The father who cold-bloodedly killed his three daughters and spare wife for compromising his "honor" is on trial in Canada and has no regrets, no tears goodbye:
“I say to myself, ‘You did well.’ Were they to come to life, I would do it again.”Mark Steyn:
Think about it: This is a world in which a father and mother sit around the kitchen table with their son plotting how to kill their three daughters. At a certain level, such people are not fully human.Embracing evil has that effect. Read Steyn's column and Christie Blatchford's heartbreaking report on the crime and the trial.
Interesting that the very first decision to come out of the Libyan "spring" is the embrace of sharia law and a lifting of the ban on polygamy:
"The law of divorce and marriage... This law is contrary to sharia and it is stopped," Abdel Jalil said.Potentially intolerant?
His comments have provoked criticism and calls for restraint both in Libya and in Europe, amid fears that the Arab Spring may give rise to a potentially intolerant Islamist resurgence.
"It's shocking and insulting to state, after thousands of Libyans have paid for freedom with their lives, that the priority of the new leadership is to allow men to marry in secret," said Rim, 40, a Libyan feminist who requested anonymity.Notice that the "calls for restraint" aren't coming from the Obama administration.

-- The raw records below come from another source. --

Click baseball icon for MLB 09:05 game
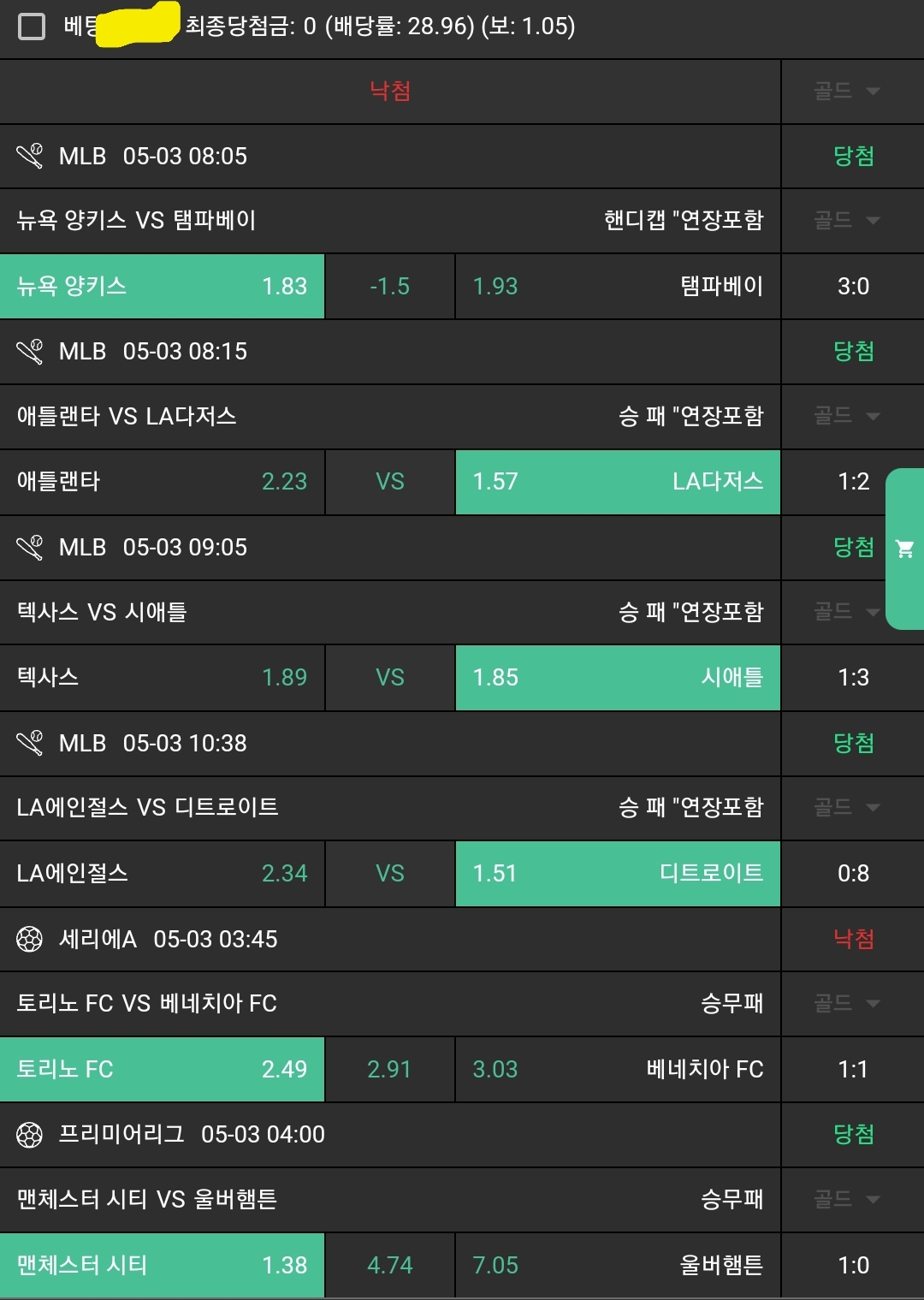Image resolution: width=924 pixels, height=1300 pixels. 30,548
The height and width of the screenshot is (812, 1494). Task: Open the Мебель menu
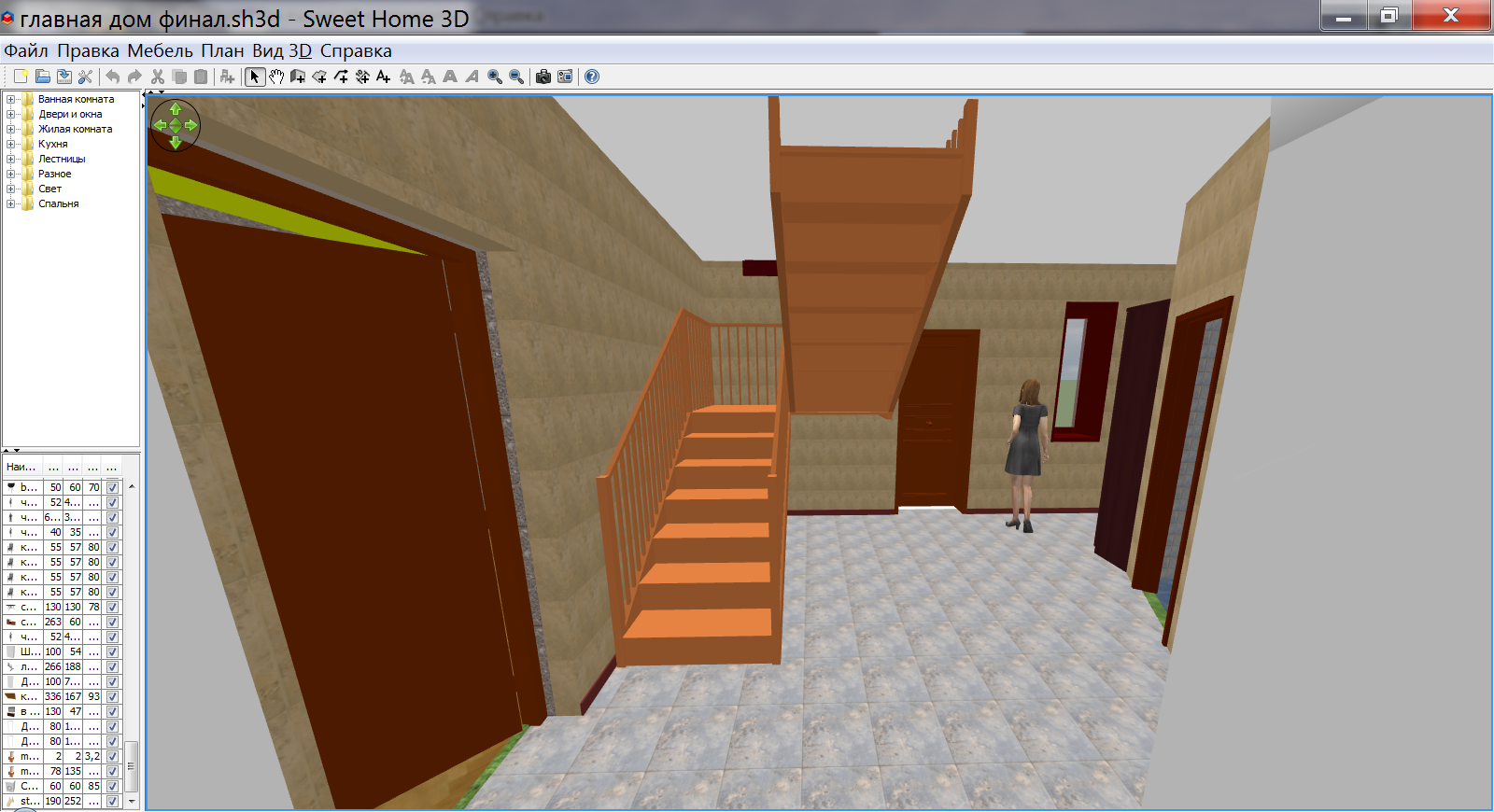pos(160,50)
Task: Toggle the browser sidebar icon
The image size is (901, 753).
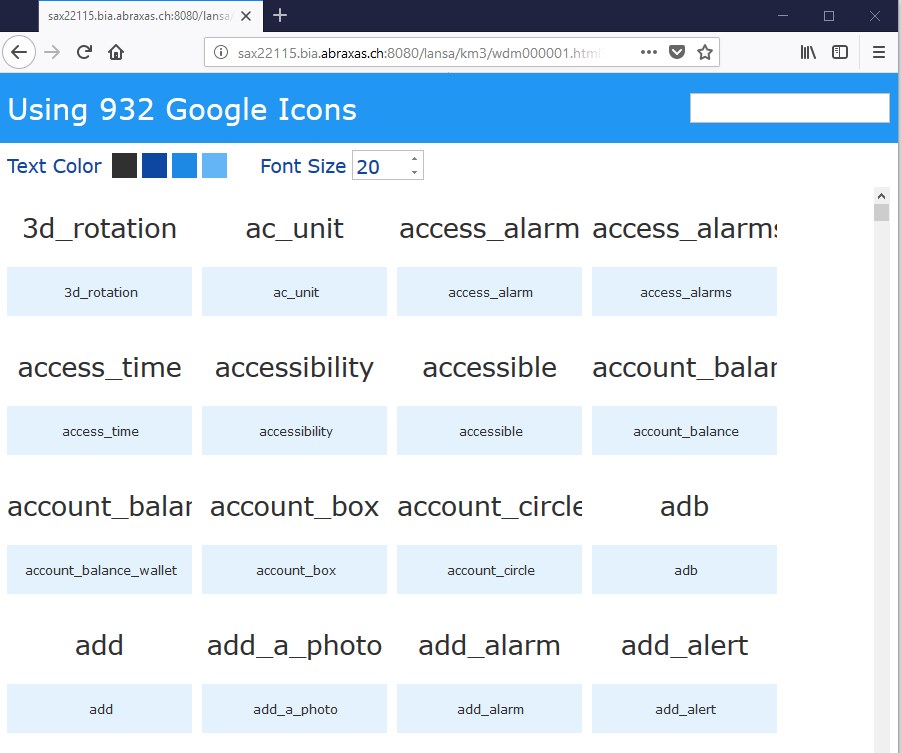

No surprise there:
The Obama administration on Monday treaded carefully around the announcement that Sharia law will be enforced in post-Muammar Qadhafi Libya, refraining from expressing disapproval of Islamic law as the foundation of the country’s new legal system.Yes, by the Obama administration; everyone else seems to know exactly what is meant by "sharia law."
“We’ve seen various Islamic-based democracies wrestle with the issue of establishing rule of law within an appropriate cultural context,” State Department spokeswoman Victoria Nuland told reporters on Monday when quizzed about Libya’s National Transitional Council leader Mustafa Abdul-Jalil’s declaration on Sunday that Sharia law will shape the country’s legal system.
Nuland added that the “number one” priority for the U.S. was that universal human rights, as well as rights for women, minorities, due process and transparency, be fully respected in Libya.
Pressed on whether this meant the administration had no objections to Libya’s new government using the Sharia law as a basis for the country’s legal system, Nuland responded: “The term has broad application and is understood differently.”
Frankly, the Obama administration doesn't give a damn about human rights. There's something inhuman about that, too.